Whatever shape the future of mobility might take, there’s no reaching it without first establishing a solid foundation on which to build it – a journey that’s only just beginning for cities around the world.
I was asked earlier this week what I thought the future of mobility would look like – a question I’m so used to asking of others that I’ve scarcely stopped to consider the answer myself.
Amidst talk of hyperloop pilots, flying taxis and other potentially transformational technologies (I wonder if billionaires paying their way into the space race counts here), looking to transport’s future begins right here in the present day with more incremental change around innovation and funding.
With the climate crisis worsening on seemingly a daily basis, greener transport solutions must be the starting point for developing future transport networks. Historically, transportation has been one of the worst polluting sectors and now, with the latest IPCC report providing an urgent reminder of the trouble we’re in, we’ve reached the point where the emphasis needs to shift from climate change to climate action. Shifting to EV fleets is a gradual process that requires capital and patience, but with the continued move to “as-a-service” models, it’s something that could be more manageable moving forward, as we reported earlier in the week.
A sustainable future won’t merely hinge on green power, though, it will need to rely on sustainable materials, energy sources, and slightly more abstractly, business models. Again, the work to establish these begins now with significant investment in innovation and infrastructure. Giving EV batteries a second life is going to be crucial in the quest for sustainability; there are already some incredible pilots taking place around the world, with projections in 2019 from McKinsey estimating that the supply of second-life EV batteries could surpass 100 gigawatt-hours by 2030.
As regards sustainable business models, MaaS is often touted as the future; I’m a firm believer in the concept, but successful, profitable examples of the type of integration required to support a MaaS business model are few and far between. When we talk about sustainability in transport, it’s easy to focus too intently on a network’s green credentials over its economical feasibility and equitability. On that note, events in the last 18 months, like the pandemic and Black Lives Matter movement, have arguably done more to drive equity in transportation forward than anything else in the last decade, which is also increasingly reflected in the makeup of transport and city authorities.
There are positive signs coming from the urban mobility sector itself – it is one of the areas that make up smarter cities that has seen the biggest, quickest changes come to it in the last five years.

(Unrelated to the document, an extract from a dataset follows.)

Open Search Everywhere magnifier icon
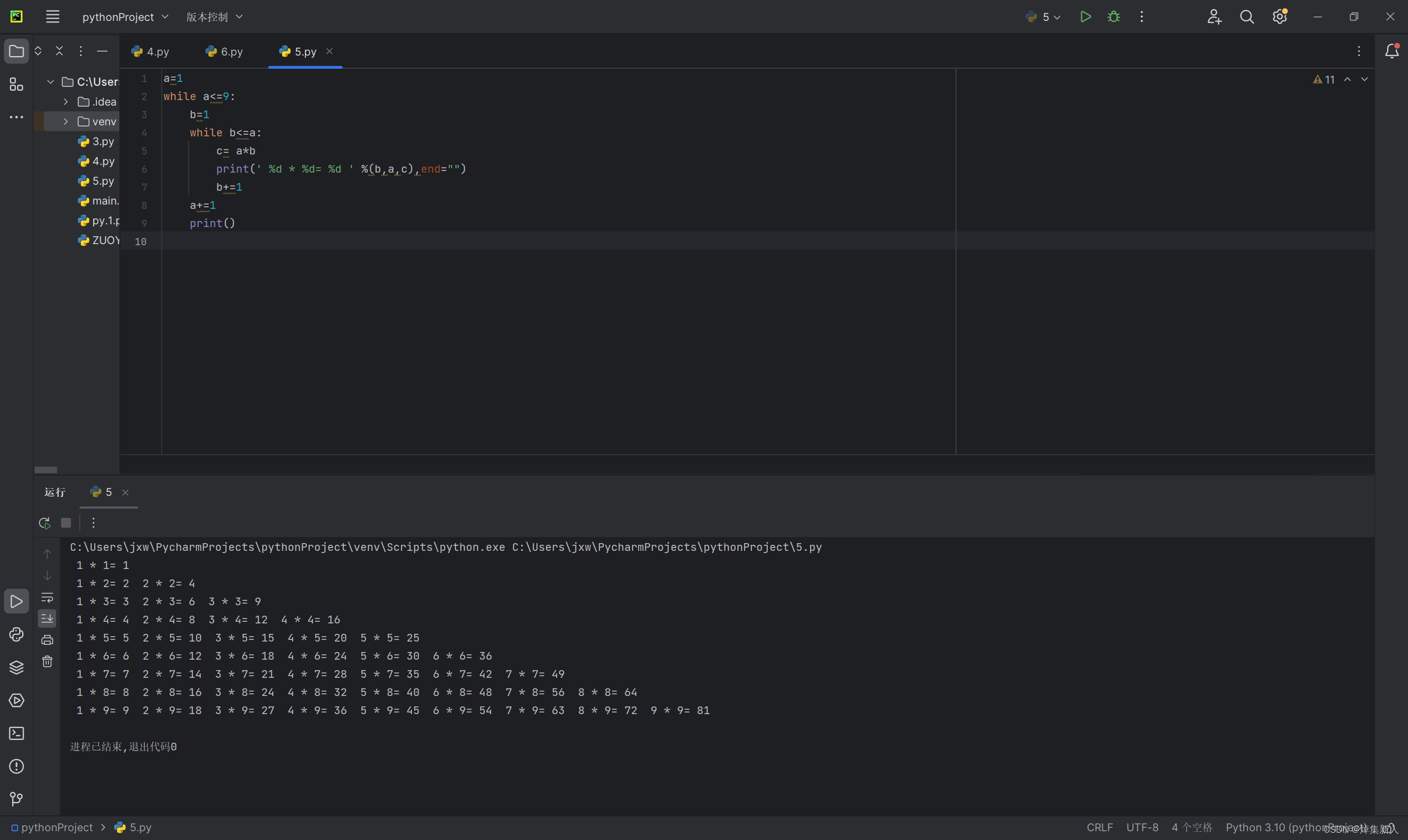Image resolution: width=1408 pixels, height=840 pixels. [1246, 17]

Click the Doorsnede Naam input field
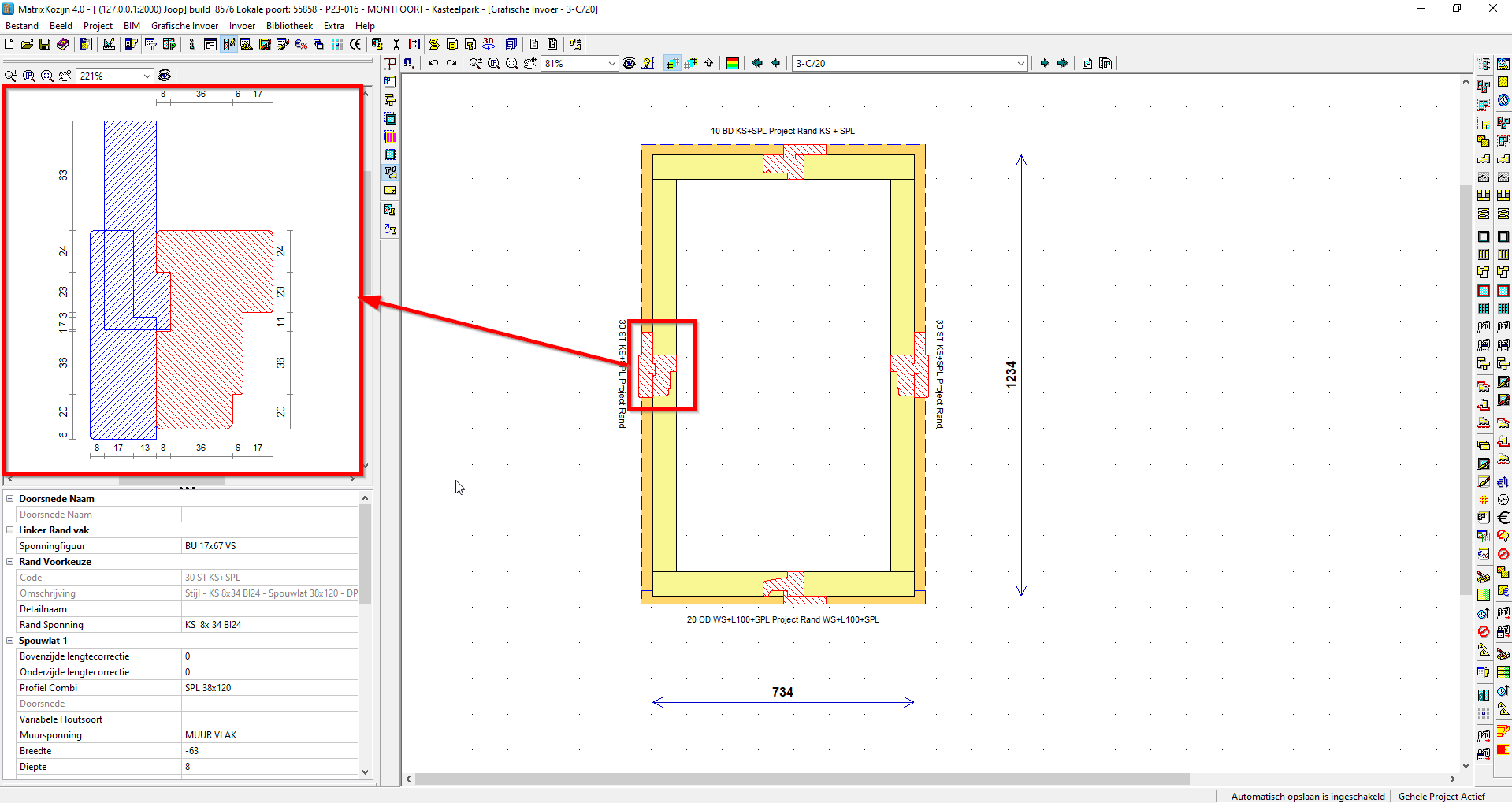270,514
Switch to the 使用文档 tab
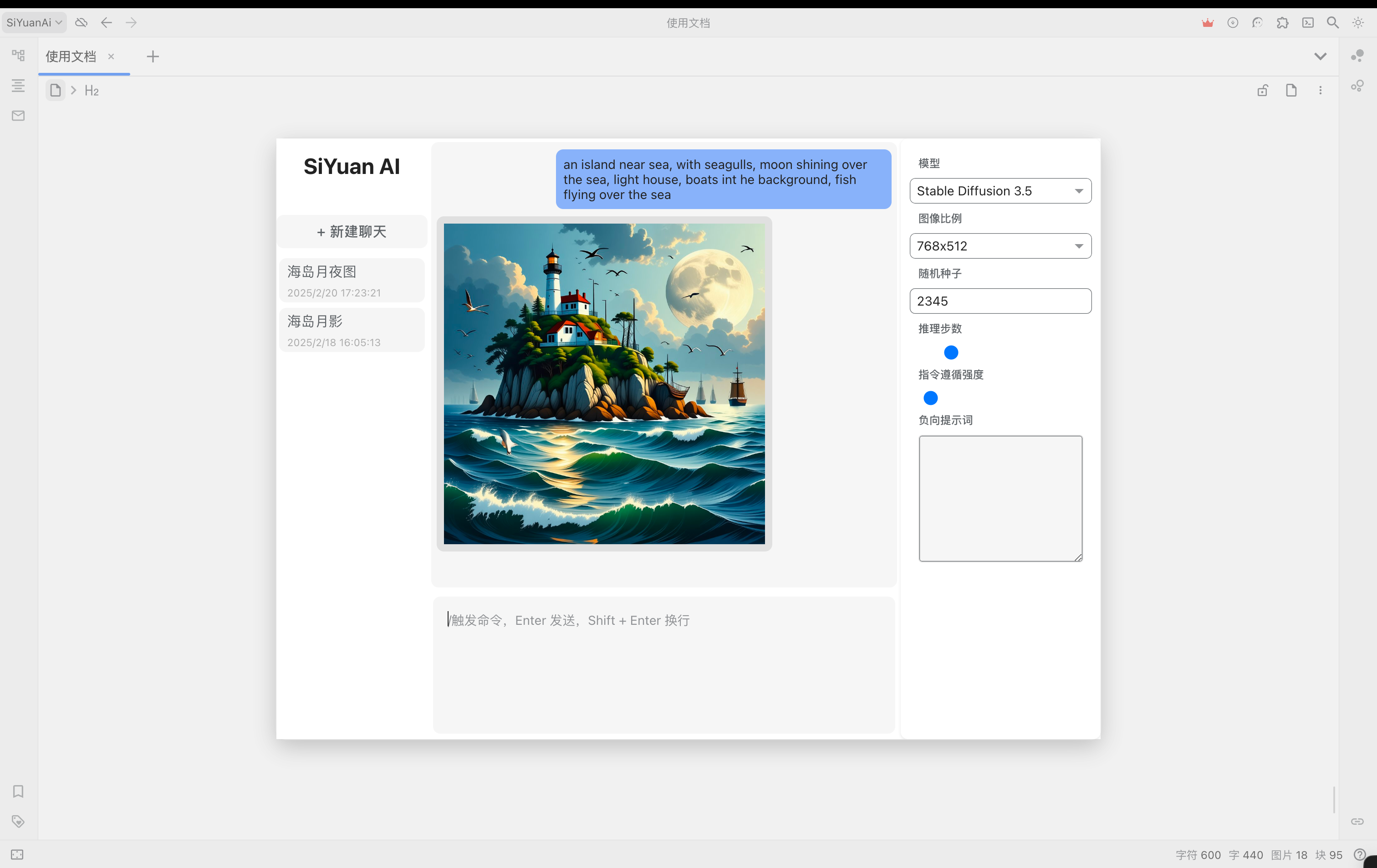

The job is far from done, though; it isn’t only the services themselves that need to change, but the passengers, and it is arguably more difficult to win over hearts and minds than it is to invest and launch new services.
The messaging from transport operators and authorities, along with cities, must be clear and concise in the attempt to persuade drivers to leave their cars at home and switch to one (or several) of the plethora of shared mobility services now available throughout urban environments. Education and engagement will also be crucial in convincing citizens to take a more multimodal approach to travel – we are creatures of habit and it will take be an incremental process to make people even think twice about leaving behind a tried and tested routine.
The challenges, then, are numerous, but the industry is driven to succeed. More than that, it is imperative that its efforts do succeed in order to make our cities cleaner, more liveable and safer. The time for action is now and it is today’s decisions that will shape our tomorrow.